» Problem details:
Quote the listing below in its entirety.
═════ Data in this exercise ═════
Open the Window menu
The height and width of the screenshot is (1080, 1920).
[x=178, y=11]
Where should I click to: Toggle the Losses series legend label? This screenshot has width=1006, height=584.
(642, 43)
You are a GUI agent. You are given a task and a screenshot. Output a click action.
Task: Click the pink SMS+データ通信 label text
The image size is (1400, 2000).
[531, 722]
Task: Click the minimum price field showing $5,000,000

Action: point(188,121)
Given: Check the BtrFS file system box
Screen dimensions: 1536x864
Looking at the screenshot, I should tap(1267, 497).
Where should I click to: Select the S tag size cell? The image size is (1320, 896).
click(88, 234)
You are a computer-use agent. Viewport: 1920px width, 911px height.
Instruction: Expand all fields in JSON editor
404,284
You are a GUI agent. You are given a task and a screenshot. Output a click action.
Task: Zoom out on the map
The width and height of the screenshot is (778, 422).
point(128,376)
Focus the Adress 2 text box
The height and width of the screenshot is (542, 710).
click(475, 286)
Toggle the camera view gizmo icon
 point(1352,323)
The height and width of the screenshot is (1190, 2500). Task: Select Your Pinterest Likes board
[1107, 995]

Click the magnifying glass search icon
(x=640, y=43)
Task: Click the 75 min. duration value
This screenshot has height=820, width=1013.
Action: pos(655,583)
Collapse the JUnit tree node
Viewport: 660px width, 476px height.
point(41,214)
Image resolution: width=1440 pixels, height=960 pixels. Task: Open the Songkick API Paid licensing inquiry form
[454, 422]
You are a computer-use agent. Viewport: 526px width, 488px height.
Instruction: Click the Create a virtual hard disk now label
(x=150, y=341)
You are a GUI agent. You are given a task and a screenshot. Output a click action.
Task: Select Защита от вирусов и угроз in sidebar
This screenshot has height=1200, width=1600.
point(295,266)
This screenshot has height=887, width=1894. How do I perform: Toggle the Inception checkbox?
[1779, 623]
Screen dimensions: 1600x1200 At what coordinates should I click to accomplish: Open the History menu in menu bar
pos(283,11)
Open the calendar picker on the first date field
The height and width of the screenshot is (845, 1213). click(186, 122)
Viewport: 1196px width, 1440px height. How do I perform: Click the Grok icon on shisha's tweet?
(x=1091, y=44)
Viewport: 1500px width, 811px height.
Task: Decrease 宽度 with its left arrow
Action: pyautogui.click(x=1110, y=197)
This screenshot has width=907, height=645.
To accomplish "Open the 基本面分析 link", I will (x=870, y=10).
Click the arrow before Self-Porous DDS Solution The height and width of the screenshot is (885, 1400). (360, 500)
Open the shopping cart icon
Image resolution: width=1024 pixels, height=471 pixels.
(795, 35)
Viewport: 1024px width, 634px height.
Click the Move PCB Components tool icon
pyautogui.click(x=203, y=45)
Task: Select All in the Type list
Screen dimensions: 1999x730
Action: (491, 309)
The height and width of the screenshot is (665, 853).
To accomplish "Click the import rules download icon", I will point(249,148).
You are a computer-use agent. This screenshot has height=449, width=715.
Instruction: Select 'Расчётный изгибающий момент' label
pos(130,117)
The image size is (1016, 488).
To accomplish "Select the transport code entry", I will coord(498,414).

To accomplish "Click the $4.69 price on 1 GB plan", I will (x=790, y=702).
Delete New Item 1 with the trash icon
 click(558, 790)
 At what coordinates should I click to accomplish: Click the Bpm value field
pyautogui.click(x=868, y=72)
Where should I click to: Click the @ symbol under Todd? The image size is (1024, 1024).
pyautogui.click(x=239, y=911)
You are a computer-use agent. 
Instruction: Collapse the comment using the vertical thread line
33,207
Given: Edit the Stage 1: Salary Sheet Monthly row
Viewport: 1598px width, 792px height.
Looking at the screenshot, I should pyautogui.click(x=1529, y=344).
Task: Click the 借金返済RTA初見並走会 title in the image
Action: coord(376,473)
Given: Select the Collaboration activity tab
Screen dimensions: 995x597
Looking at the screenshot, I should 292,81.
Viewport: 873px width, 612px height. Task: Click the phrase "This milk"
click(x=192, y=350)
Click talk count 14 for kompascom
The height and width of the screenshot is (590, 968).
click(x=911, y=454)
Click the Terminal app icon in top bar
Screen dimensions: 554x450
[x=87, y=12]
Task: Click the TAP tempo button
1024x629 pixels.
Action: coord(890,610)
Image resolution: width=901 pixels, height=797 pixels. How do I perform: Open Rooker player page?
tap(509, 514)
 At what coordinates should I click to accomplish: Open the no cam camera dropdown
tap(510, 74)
═════
» Exercise response:
Open the Window menu
The height and width of the screenshot is (1080, 1920).
[x=178, y=11]
Where should I click to: Toggle the Losses series legend label? This screenshot has width=1006, height=584.
(642, 43)
You are a GUI agent. You are given a task and a screenshot. Output a click action.
Task: Click the pink SMS+データ通信 label text
The image size is (1400, 2000).
[531, 722]
Task: Click the minimum price field showing $5,000,000

Action: point(188,121)
Given: Check the BtrFS file system box
Screen dimensions: 1536x864
Looking at the screenshot, I should tap(1267, 497).
Where should I click to: Select the S tag size cell? The image size is (1320, 896).
click(88, 234)
You are a computer-use agent. Viewport: 1920px width, 911px height.
Instruction: Expand all fields in JSON editor
404,284
You are a GUI agent. You are given a task and a screenshot. Output a click action.
Task: Zoom out on the map
The width and height of the screenshot is (778, 422).
point(128,376)
Focus the Adress 2 text box
The height and width of the screenshot is (542, 710).
click(475, 286)
Toggle the camera view gizmo icon
 point(1352,323)
The height and width of the screenshot is (1190, 2500). Task: Select Your Pinterest Likes board
[1107, 995]

Click the magnifying glass search icon
(x=640, y=43)
Task: Click the 75 min. duration value
This screenshot has height=820, width=1013.
Action: pos(655,583)
Collapse the JUnit tree node
Viewport: 660px width, 476px height.
point(41,214)
Image resolution: width=1440 pixels, height=960 pixels. Task: Open the Songkick API Paid licensing inquiry form
[454, 422]
You are a computer-use agent. Viewport: 526px width, 488px height.
Instruction: Click the Create a virtual hard disk now label
(x=150, y=341)
You are a GUI agent. You are given a task and a screenshot. Output a click action.
Task: Select Защита от вирусов и угроз in sidebar
This screenshot has height=1200, width=1600.
point(295,266)
This screenshot has height=887, width=1894. How do I perform: Toggle the Inception checkbox?
[1779, 623]
Screen dimensions: 1600x1200 At what coordinates should I click to accomplish: Open the History menu in menu bar
pos(283,11)
Open the calendar picker on the first date field
The height and width of the screenshot is (845, 1213). click(186, 122)
Viewport: 1196px width, 1440px height. How do I perform: Click the Grok icon on shisha's tweet?
(x=1091, y=44)
Viewport: 1500px width, 811px height.
Task: Decrease 宽度 with its left arrow
Action: pyautogui.click(x=1110, y=197)
This screenshot has width=907, height=645.
To accomplish "Open the 基本面分析 link", I will (x=870, y=10).
Click the arrow before Self-Porous DDS Solution The height and width of the screenshot is (885, 1400). (360, 500)
Open the shopping cart icon
Image resolution: width=1024 pixels, height=471 pixels.
(795, 35)
Viewport: 1024px width, 634px height.
Click the Move PCB Components tool icon
pyautogui.click(x=203, y=45)
Task: Select All in the Type list
Screen dimensions: 1999x730
Action: (491, 309)
The height and width of the screenshot is (665, 853).
To accomplish "Click the import rules download icon", I will point(249,148).
You are a computer-use agent. This screenshot has height=449, width=715.
Instruction: Select 'Расчётный изгибающий момент' label
pos(130,117)
The image size is (1016, 488).
To accomplish "Select the transport code entry", I will coord(498,414).

To accomplish "Click the $4.69 price on 1 GB plan", I will (x=790, y=702).
Delete New Item 1 with the trash icon
 click(558, 790)
 At what coordinates should I click to accomplish: Click the Bpm value field
pyautogui.click(x=868, y=72)
Where should I click to: Click the @ symbol under Todd? The image size is (1024, 1024).
pyautogui.click(x=239, y=911)
You are a computer-use agent. 
Instruction: Collapse the comment using the vertical thread line
33,207
Given: Edit the Stage 1: Salary Sheet Monthly row
Viewport: 1598px width, 792px height.
Looking at the screenshot, I should pyautogui.click(x=1529, y=344).
Task: Click the 借金返済RTA初見並走会 title in the image
Action: coord(376,473)
Given: Select the Collaboration activity tab
Screen dimensions: 995x597
Looking at the screenshot, I should 292,81.
Viewport: 873px width, 612px height. Task: Click the phrase "This milk"
click(x=192, y=350)
Click talk count 14 for kompascom
The height and width of the screenshot is (590, 968).
click(x=911, y=454)
Click the Terminal app icon in top bar
Screen dimensions: 554x450
[x=87, y=12]
Task: Click the TAP tempo button
1024x629 pixels.
Action: coord(890,610)
Image resolution: width=901 pixels, height=797 pixels. How do I perform: Open Rooker player page?
tap(509, 514)
 At what coordinates should I click to accomplish: Open the no cam camera dropdown
tap(510, 74)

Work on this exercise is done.